Jack: “And what if your spirit’s empty?”
Jeeny: “Then faith fills it. That’s what it does. That’s what it is.”
Jack: “You make it sound so easy.”
Jeeny: “It’s not easy. It’s daily. It’s the hardest choice — to trust instead of control, to forgive instead of fight, to believe instead of break.”
Jack: “You really live by that?”
Jeeny: “Every day. And every day, I fail at it. But that’s what keeps me trying.”
Host: The thermos hissed as the last of the tea was poured, a small stream of warmth in the cold air. Jack watched the steam rise, his expression softening, his voice quieter now.
Jack: “Maybe peace isn’t found. Maybe it’s remembered. Maybe it’s been inside all along, buried under the noise.”
Jeeny: “Exactly. Faith just helps you remember. It’s like striking a match in a dark room — the light doesn’t create the room, it just lets you see it again.”
Jack: “And once you see it?”
Jeeny: “You can finally rest in it.”
Host: The river moved, slow, patient, eternal. The moon broke through the clouds, its light spilling over the water, silver and trembling.

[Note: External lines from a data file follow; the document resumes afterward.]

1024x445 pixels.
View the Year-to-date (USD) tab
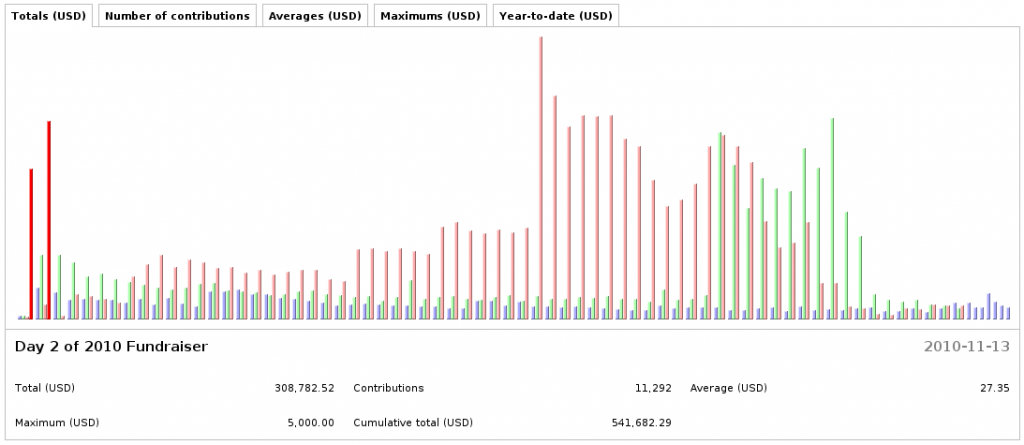click(x=555, y=16)
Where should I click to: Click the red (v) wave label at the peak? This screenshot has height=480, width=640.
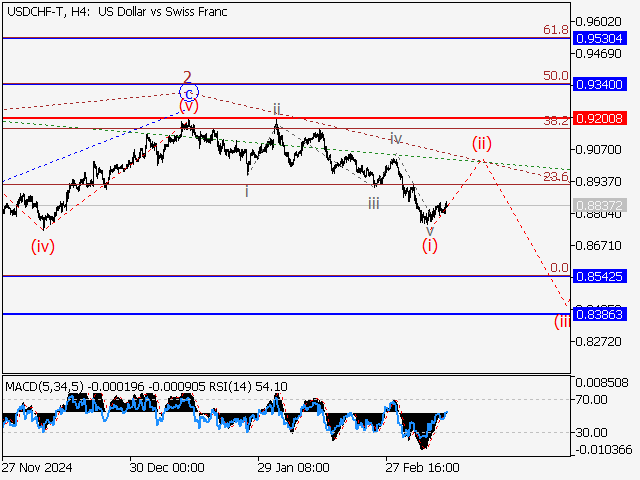(x=188, y=105)
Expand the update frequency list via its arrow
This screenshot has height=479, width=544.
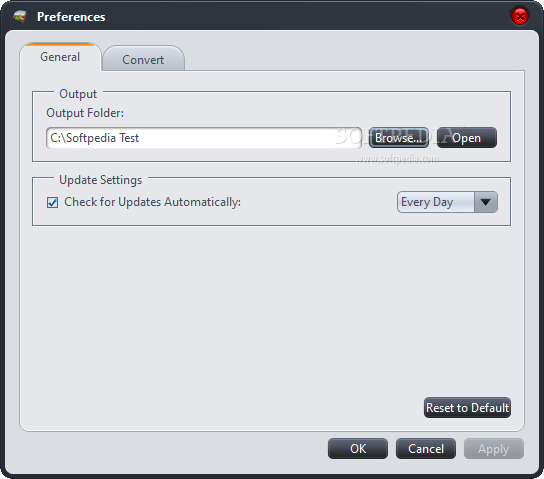tap(485, 202)
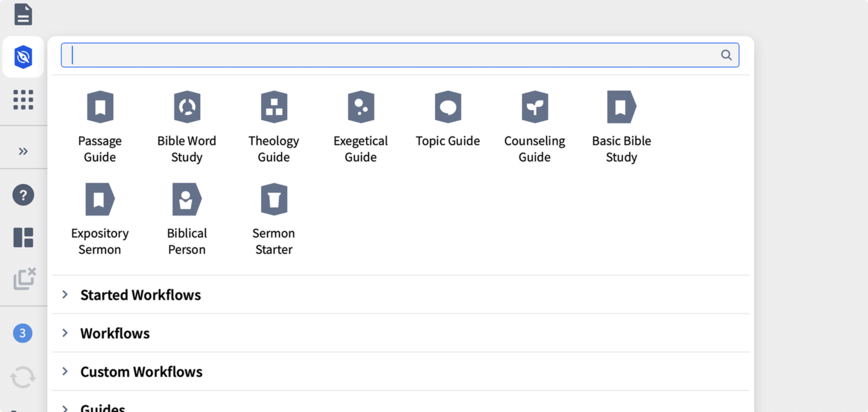
Task: Launch the Expository Sermon workflow
Action: (x=100, y=200)
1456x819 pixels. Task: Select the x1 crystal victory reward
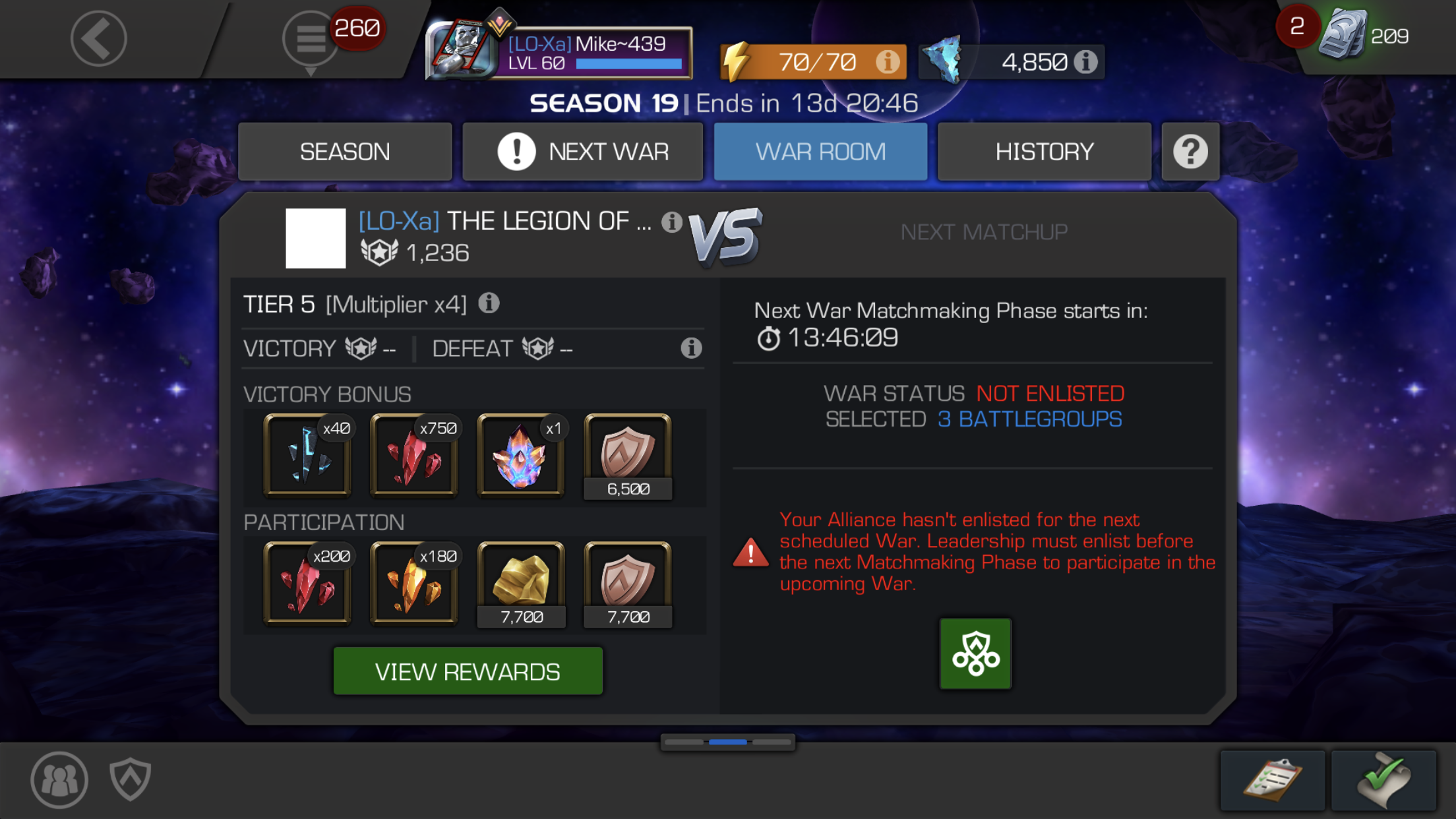tap(521, 455)
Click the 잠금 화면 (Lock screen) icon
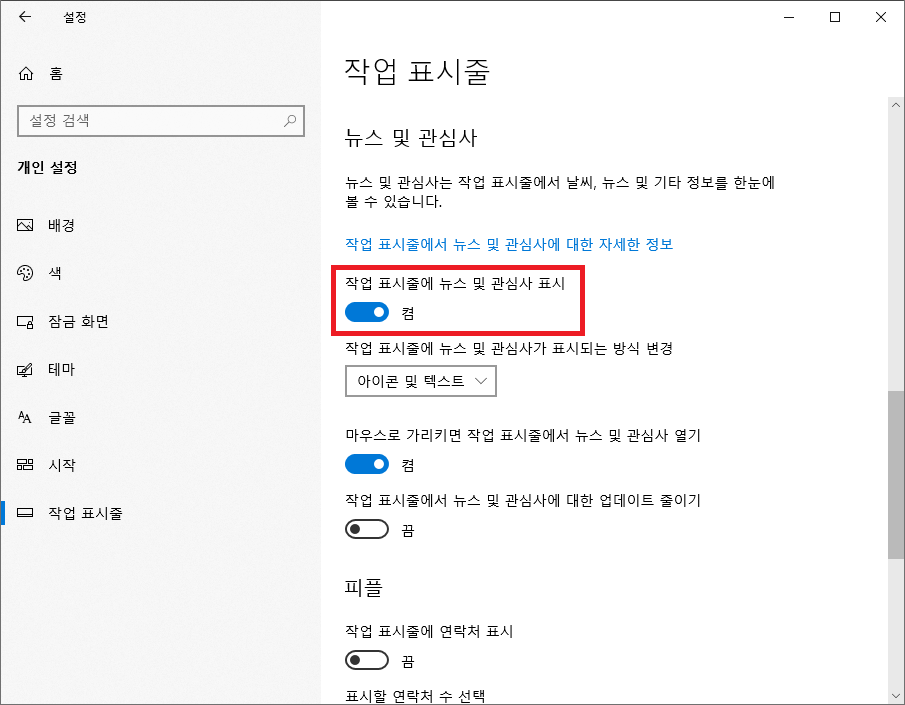The image size is (905, 705). coord(25,321)
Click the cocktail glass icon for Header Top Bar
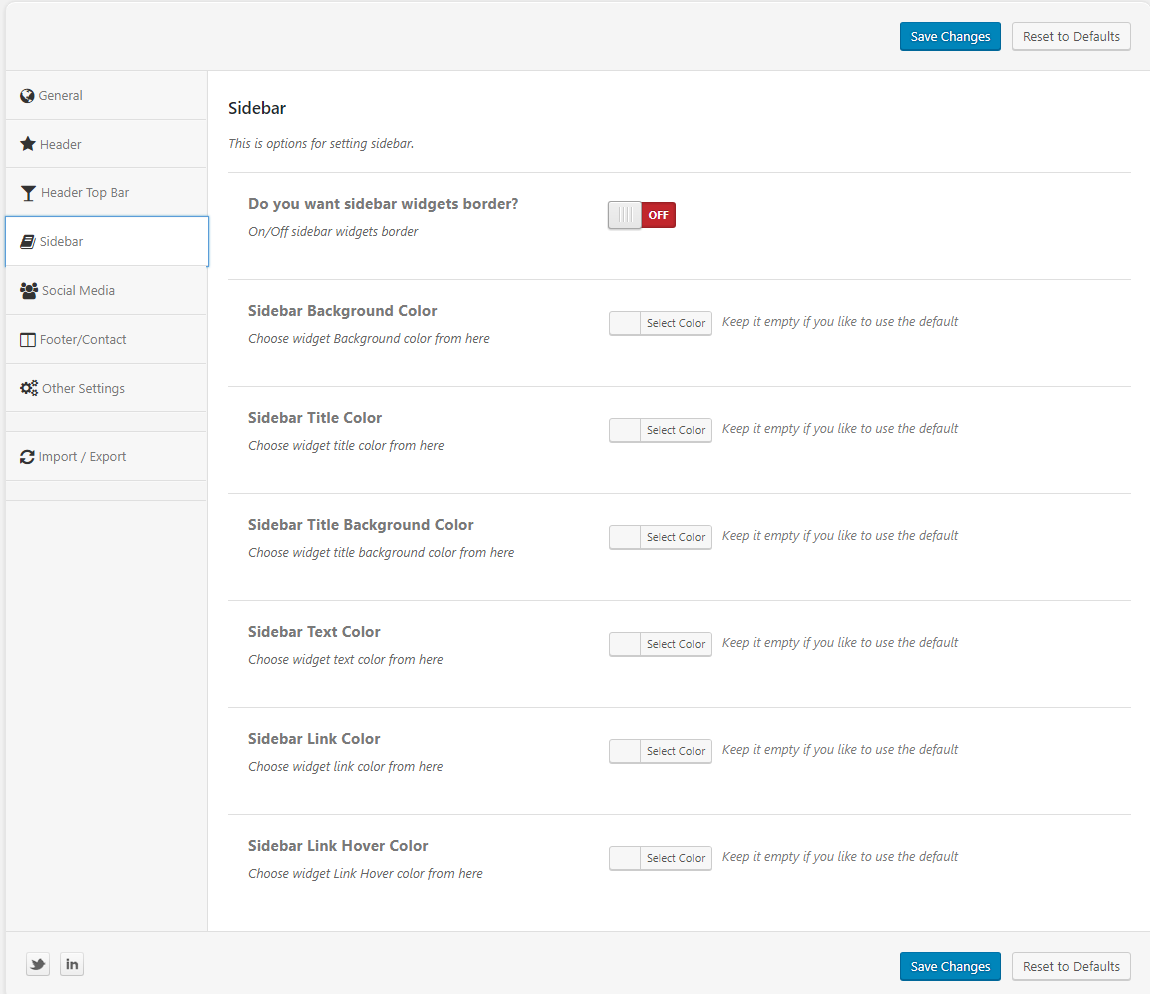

Jack exhaled, a long, unburdened breath, the kind that feels like forgiveness. Jeeny smiled, quietly, her eyes reflecting the moonlight.
Jack: “Maybe I’ll try it again. The whole faith thing. Not because I expect answers, but because… maybe I’m tired of fighting silence.”
Jeeny: “Then you’re already halfway there.”
Host: They sat together, the bench creaking, the mist lifting. Somewhere, deep beneath the river’s skin, peace stirred — quiet, invisible, but real.
And as the city lights dimmed, the night exhaled a final whisper:
that faith, once chosen, doesn’t demand to be understood — only trusted.
And in that trust, the soul finally finds its peace.